En wat met een lage-emissiezone op zee?

Scheepvaart, en zeker de intercontinentale scheepvaart, is een belangrijke bron van luchtvervuiling. Dat komt omdat zeeschepen vaak verouderde motoren hebben en met zware stookolie mogen varen. Volgens de prognoses zullen de emissies van de scheepvaart nog een hele tijd blijven toenemen. Vanaf 2030 zouden de emissies van verzurende stikstofoxiden (NOx) van scheepvaart in Europa zelfs hoger liggen dan die van het ganse wegverkeer in Europa!
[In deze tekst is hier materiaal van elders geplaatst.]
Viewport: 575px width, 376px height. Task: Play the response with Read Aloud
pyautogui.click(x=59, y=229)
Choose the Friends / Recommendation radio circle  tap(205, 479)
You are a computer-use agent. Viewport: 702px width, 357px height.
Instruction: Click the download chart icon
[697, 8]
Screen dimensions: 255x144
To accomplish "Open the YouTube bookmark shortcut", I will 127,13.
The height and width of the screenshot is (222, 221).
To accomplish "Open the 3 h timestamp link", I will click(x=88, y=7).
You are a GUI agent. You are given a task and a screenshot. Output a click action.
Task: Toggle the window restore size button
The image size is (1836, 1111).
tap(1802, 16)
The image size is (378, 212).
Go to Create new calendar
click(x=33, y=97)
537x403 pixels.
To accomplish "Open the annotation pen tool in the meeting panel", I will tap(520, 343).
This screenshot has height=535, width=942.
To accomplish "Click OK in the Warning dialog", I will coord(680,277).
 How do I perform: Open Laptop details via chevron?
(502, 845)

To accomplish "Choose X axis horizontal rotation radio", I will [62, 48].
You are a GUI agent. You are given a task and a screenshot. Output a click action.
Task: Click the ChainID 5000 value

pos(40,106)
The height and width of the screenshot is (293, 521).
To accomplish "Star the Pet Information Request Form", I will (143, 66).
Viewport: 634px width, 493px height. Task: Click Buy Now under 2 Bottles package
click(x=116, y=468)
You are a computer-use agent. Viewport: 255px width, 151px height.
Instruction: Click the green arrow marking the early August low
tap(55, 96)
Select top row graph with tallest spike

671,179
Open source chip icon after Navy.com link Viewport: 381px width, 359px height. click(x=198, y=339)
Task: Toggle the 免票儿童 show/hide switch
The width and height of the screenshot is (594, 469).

Voorschriften voor scheepsmotoren en de gebruikte brandstof worden op wereldniveau vastgelegd door de Internationale Maritieme Organisatie (IMO). Pogingen om striktere voorschriften voor motoren in te voeren (zoals roetfilters) of beperkingen op te leggen aan het gebruik van zware stookolie, botsen op hevig verzet van onder meer Rusland en China. 
De IMO laat wel toe dat er regionaal lage-emissiezones op zee worden ingevoerd.

Daarom liggen er plannen op tafel om lage-emissiezones, oftewel Emission Control Areas, in te voeren op de Noordzee, het Engels Kanaal en de Baltische Zee. Het Europese voorstel dat nu voorligt bij de IMO voorziet in beperkingen op vlak van zwaveluitstoot vanaf 2015 en voor stikstofuitstoot vanaf 2016. Om daaraan te voldoen moeten schepen een katalysator op hun scheepsmotoren installeren of overschakelen op een andere brandstof, zoals bv. LNG. Enkele maanden geleden bleek reeds uit een onderzoek van het Nederlandse Planbureau voor de leefomgeving dat de baten hiervan de kosten ver overstijgen.

Het instellen van de Noordzee als lage emissie zone zal helpen bij het verbeteren van de luchtkwaliteit op land, omdat de uitstoot van schepen vanaf de drukbevaren Noordzee met de wind naar dichtbevolkte gebieden op land wordt getransporteerd. Ook voor de luchtkwaliteit in Vlaanderen zou een milieuzone op zee een goede zaak zijn. Emissies van zeeschepen die naar onze havens varen, dragen immers voor ongeveer 16% bij aan de luchtvervuiling op land.